▶ _Task requirements_
Repeat the data below word for word.

(Dataset excerpts)
____________________
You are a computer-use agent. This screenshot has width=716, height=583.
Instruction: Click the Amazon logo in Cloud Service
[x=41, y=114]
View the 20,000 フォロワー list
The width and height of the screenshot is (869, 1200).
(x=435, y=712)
____________________
▶ _Output of the task_
You are a computer-use agent. This screenshot has width=716, height=583.
Instruction: Click the Amazon logo in Cloud Service
[x=41, y=114]
View the 20,000 フォロワー list
The width and height of the screenshot is (869, 1200).
(x=435, y=712)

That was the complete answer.